Germany has halted its training of soldiers in Iraq, a defense ministry spokesperson said Wednesday, May 15 as tensions rise between neighboring Iran and the United States.
“The German army has suspended the training,” defense ministry spokesman Jens Flosdorff said, adding that there was “generally heightened alert, awareness” for soldiers currently operating in the region.
Flosdorff said training may well resume in the next days and that there was “no concrete threat” at the moment.
Germany has no indications of its own of attacks supported by Iran, Reuters reported him as saying.
Earlier on Wednesday the U.S. Department of State ordered non-emergency personnel to leave the American embassy in Baghdad and consulate in Erbil, citing “the increased threat stream we are seeing in Iraq.”

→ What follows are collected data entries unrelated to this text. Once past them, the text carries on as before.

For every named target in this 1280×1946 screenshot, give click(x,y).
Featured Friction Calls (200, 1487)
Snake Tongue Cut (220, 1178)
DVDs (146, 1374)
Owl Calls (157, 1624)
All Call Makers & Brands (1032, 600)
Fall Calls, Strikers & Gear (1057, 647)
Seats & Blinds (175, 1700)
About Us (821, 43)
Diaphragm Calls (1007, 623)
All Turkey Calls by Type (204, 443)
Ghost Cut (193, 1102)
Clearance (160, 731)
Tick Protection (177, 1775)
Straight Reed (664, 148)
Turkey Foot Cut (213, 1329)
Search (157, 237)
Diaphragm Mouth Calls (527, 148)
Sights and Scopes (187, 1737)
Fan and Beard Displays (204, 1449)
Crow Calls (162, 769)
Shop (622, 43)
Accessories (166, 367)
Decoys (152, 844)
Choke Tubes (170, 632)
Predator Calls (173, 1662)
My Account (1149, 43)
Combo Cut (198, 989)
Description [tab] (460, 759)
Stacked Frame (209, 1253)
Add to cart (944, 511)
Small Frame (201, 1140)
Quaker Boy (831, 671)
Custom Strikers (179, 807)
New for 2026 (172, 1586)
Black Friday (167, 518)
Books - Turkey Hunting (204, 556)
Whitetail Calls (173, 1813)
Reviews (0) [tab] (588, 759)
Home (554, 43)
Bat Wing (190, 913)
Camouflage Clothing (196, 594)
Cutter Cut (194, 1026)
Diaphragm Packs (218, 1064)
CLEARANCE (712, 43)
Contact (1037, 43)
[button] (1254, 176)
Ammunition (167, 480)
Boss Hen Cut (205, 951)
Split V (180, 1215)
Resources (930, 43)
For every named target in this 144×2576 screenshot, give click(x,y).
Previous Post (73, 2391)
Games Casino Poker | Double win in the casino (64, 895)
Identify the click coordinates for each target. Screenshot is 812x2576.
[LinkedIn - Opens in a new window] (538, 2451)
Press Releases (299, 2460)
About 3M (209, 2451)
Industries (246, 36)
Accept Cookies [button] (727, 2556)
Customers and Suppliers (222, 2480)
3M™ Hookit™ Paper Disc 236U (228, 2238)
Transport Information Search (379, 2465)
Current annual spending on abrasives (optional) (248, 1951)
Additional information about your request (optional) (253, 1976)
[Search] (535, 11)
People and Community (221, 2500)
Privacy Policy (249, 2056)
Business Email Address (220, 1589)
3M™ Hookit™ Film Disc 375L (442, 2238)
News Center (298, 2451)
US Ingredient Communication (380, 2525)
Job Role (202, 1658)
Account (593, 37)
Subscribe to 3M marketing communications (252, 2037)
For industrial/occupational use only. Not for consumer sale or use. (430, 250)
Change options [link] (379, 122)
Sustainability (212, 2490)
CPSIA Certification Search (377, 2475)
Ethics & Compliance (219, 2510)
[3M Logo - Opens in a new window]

Germany has about 160 soldiers deployed in Iraq, including 60 in Taji, to the north of Baghdad, and 100 in Erbil, in Iraqi Kurdistan.
German soldiers recently trained Peshmerga officers in Erbil to identify and destroy chemical weapons left by Islamic State as part of wider explosive ordinance disposal training, and has trained Peshmerga personnel in Iraq and Germany as part of the Coalition against ISIS.
Separately, the Netherlands’ defense ministry said it was also suspending its training mission in Iraq due to “threats,” the Dutch ANP news agency said.
More than 50 Dutch soldiers are training Kurdish troops in Erbil, ANP said.
The defense ministry website says the Netherlands also supplies two military advisers and four civilian experts to the NATO “capacity-building mission” in Baghdad.
Lithuania, which has eight soldiers in Iraq, said it did not plan to halt its mission.